Senate Reapportionment Chairman Bill Galvano, R-Bradenton, has submitted his own proposal to repair the map. State Sen. Darren Soto, an Orlando Democrat, and his aide have drawn map also aimed at fixing the flaws.
And the group of left-leaning voting groups who filed the lawsuit and successfully persuaded a judge to throw out two of the state's 27 districts offer a detailed new map. It includes a new east-west District 5, which is now held by U.S. Rep. Corrine Brown, D-Jacksonville, that they say will increase the opportunities for minorities to elect a candidate in Central Florida.
The House and Senate redistricting committees, both dominated by Republicans, will decide which of the proposed maps to adopt at meetings tomorrow. The big question: how vast will the changes be to the controversial 10-county district held by Brown.

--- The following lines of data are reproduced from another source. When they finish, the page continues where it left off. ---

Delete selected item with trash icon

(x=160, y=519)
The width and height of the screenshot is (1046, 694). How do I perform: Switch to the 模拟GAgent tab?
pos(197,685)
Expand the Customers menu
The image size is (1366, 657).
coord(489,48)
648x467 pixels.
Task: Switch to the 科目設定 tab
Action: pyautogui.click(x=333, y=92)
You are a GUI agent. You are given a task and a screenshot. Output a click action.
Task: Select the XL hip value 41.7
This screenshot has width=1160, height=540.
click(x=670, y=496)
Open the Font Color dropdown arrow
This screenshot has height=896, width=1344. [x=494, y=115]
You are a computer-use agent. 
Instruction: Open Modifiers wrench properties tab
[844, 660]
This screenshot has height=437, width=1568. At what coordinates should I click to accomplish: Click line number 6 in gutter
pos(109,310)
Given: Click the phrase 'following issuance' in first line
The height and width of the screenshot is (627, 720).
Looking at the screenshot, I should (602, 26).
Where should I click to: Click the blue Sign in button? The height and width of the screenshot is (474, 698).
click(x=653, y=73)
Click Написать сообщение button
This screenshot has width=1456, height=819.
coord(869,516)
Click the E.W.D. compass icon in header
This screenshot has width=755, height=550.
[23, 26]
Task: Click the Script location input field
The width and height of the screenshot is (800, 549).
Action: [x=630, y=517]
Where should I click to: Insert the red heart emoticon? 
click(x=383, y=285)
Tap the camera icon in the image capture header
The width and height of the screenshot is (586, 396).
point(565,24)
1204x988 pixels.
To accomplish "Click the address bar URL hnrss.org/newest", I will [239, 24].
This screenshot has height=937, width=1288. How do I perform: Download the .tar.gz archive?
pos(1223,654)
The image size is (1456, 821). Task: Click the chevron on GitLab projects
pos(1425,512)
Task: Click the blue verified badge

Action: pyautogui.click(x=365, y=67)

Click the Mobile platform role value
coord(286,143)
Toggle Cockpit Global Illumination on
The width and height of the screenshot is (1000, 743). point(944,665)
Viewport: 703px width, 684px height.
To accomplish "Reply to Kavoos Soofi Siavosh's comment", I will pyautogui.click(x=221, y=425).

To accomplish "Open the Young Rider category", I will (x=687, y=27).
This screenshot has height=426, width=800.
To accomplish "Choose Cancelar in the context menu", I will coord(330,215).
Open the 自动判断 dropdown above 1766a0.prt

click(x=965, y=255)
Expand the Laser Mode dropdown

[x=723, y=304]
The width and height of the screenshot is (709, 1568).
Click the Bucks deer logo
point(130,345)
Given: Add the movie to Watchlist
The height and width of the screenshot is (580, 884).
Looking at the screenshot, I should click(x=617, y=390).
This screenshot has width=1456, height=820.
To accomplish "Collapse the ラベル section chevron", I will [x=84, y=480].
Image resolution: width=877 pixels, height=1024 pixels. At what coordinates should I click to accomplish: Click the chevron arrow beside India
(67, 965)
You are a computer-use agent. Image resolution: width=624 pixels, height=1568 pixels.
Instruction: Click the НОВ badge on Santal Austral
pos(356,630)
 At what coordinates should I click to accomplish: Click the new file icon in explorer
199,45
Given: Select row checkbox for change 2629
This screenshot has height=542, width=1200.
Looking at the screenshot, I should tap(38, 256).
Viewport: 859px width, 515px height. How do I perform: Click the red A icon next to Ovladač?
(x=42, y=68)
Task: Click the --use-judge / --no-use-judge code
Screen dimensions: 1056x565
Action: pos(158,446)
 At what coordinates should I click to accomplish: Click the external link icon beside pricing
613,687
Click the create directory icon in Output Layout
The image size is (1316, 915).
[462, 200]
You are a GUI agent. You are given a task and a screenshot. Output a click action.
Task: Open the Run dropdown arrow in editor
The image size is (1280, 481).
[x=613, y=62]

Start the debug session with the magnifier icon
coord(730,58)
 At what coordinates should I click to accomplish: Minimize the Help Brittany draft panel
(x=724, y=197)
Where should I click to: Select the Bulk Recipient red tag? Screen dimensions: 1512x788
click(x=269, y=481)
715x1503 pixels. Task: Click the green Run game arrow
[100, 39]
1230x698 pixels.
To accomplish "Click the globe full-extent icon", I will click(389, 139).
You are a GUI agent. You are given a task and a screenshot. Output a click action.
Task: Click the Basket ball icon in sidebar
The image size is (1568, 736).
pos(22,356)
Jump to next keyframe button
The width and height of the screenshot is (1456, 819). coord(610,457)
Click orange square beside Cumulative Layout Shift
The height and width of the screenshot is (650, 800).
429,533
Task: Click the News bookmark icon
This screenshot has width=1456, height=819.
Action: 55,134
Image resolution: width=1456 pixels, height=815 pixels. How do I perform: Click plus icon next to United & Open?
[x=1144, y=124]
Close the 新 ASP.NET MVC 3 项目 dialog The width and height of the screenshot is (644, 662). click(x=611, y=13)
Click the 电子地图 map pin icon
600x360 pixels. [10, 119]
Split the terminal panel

Map 1: Plaintiff's proposed fix; Map 2: House proposed new map
The House and Soto make minor changes to Brown's district and Soto's map makes two other districts, those held by Republican Reps. Dan Webster of Winter Garden and John Mica of Orlando, equally split between Democrats and Republicans.
Galvano's also makes minor changes, preserving most of the meandering district but taking out the black Democrats added to it in an effort to bleach neighboring districts to favor Webster and Mica.